▸ ABOUT THIS TASK:
Only one span of the listing below is wanted: the lines from the one with "Screen dimensions: 703x578" through the one with "Open the website link in row 24", reproduced exactly, both ends kept.
========================================================================
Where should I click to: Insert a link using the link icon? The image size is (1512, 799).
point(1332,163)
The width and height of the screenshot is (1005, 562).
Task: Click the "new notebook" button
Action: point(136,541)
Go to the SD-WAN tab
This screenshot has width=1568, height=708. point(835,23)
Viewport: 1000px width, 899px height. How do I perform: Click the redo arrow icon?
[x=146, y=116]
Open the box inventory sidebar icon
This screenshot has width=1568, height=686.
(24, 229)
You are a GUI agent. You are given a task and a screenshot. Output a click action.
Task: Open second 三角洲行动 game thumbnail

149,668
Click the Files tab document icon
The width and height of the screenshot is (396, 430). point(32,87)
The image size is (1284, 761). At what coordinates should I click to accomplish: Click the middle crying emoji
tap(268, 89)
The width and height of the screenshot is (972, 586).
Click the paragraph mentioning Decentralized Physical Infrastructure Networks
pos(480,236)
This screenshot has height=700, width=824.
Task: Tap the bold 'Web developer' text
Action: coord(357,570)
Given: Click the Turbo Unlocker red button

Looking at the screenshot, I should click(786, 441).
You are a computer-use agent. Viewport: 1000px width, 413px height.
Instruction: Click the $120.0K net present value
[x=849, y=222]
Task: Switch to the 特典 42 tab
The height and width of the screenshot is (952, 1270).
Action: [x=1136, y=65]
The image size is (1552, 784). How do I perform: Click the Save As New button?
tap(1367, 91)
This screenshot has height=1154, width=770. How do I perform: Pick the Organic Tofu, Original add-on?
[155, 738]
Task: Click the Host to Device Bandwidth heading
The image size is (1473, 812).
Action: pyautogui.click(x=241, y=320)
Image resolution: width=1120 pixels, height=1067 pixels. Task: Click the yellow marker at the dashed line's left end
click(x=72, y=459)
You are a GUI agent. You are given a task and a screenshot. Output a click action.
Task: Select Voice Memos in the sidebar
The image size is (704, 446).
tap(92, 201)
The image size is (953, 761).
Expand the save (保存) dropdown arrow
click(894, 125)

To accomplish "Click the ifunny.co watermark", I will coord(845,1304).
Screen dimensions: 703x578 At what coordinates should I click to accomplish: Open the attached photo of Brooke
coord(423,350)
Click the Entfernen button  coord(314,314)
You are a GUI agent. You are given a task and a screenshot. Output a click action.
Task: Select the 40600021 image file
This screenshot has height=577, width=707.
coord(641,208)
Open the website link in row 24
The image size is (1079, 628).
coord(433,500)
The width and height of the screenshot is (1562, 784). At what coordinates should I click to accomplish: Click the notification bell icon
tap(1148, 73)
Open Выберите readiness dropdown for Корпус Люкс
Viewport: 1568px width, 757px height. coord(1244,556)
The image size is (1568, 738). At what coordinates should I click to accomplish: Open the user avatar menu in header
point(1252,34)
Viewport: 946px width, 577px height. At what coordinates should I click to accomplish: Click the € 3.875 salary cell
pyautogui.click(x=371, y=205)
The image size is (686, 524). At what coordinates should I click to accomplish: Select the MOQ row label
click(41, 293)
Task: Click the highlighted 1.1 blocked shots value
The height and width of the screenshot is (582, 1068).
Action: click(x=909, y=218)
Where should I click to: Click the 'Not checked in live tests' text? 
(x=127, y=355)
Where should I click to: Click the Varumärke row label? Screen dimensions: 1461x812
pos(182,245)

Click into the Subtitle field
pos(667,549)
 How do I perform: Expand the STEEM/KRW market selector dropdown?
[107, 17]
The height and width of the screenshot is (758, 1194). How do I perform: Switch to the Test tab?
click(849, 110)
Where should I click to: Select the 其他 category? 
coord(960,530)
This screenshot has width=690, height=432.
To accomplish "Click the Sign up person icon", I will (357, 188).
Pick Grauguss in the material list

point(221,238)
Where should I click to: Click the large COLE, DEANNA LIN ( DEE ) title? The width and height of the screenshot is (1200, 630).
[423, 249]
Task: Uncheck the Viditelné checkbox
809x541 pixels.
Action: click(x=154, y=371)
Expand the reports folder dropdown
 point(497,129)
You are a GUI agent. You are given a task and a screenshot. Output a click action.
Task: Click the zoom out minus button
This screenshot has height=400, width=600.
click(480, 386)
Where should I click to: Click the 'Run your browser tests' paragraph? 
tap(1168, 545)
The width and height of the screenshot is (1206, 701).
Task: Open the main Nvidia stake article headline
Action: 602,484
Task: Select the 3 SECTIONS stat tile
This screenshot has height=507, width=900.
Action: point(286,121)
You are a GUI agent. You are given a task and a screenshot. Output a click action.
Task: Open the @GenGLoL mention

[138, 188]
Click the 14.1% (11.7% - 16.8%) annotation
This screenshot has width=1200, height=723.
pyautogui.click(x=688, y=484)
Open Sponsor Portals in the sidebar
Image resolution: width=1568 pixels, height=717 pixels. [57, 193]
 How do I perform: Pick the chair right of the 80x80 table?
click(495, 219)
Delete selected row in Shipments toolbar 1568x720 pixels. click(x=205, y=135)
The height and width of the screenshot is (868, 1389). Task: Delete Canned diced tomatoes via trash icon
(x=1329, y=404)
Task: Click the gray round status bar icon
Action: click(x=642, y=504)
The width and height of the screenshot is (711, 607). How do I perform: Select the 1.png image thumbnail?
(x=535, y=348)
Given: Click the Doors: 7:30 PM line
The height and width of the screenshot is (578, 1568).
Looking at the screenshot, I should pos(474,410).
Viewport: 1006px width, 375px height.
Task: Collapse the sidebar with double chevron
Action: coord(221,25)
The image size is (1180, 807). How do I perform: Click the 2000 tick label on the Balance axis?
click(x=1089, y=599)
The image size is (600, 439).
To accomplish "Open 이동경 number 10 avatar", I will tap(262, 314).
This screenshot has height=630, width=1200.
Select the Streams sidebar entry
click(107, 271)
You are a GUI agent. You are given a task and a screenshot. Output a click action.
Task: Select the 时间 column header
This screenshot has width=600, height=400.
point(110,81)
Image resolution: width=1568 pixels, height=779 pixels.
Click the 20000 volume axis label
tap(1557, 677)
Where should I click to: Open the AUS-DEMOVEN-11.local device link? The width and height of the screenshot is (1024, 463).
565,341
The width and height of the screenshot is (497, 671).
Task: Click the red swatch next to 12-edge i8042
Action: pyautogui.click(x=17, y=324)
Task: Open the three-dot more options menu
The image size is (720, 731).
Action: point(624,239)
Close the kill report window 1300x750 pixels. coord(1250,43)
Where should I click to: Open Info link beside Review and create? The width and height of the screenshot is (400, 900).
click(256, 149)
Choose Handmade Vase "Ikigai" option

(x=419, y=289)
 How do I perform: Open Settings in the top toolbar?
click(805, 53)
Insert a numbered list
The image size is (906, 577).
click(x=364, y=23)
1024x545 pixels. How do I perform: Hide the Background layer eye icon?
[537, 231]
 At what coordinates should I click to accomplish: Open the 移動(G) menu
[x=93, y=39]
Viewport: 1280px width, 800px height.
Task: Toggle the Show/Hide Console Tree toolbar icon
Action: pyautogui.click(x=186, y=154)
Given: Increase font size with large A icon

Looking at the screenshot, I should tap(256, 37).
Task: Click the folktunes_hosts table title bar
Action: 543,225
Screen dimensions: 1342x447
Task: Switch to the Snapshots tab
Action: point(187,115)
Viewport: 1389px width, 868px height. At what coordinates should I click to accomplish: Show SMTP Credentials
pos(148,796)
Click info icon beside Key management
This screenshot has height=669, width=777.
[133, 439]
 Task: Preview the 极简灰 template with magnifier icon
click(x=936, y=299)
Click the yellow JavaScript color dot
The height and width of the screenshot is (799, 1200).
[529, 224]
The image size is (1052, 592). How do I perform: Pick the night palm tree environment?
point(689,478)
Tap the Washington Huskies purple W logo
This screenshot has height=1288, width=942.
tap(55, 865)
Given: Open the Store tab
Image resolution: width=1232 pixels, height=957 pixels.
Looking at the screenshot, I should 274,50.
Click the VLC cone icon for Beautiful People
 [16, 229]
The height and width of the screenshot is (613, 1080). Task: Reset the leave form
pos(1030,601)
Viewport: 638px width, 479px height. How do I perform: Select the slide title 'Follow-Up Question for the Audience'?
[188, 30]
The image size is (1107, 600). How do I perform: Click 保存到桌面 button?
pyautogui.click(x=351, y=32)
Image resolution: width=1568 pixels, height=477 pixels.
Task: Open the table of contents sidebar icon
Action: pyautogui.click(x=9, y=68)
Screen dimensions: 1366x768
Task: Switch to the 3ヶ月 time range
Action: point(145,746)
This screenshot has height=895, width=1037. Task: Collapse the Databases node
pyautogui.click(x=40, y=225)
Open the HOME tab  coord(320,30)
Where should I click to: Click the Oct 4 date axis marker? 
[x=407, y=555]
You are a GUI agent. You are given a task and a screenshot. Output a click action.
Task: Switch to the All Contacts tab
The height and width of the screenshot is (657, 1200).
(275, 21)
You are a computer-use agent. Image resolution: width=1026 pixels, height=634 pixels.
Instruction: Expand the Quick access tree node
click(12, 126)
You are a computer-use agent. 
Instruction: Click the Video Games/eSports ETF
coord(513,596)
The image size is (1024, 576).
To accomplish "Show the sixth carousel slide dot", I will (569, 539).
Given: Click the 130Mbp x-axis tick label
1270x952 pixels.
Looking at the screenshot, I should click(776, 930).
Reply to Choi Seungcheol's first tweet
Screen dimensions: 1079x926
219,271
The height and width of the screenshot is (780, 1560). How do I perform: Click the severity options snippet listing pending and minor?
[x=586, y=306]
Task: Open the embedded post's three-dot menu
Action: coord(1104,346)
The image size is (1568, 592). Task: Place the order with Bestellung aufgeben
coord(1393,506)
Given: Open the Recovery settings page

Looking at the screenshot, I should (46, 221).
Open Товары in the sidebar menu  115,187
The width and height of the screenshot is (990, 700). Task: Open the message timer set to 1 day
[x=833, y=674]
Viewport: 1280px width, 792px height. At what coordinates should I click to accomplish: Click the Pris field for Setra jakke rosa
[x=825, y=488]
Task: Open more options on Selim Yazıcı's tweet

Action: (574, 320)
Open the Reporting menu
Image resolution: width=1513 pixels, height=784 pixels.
========================================================================
▸ REPLY TO THE TASK:
Screen dimensions: 703x578 At what coordinates should I click to accomplish: Open the attached photo of Brooke
coord(423,350)
Click the Entfernen button  coord(314,314)
You are a GUI agent. You are given a task and a screenshot. Output a click action.
Task: Select the 40600021 image file
This screenshot has height=577, width=707.
coord(641,208)
Open the website link in row 24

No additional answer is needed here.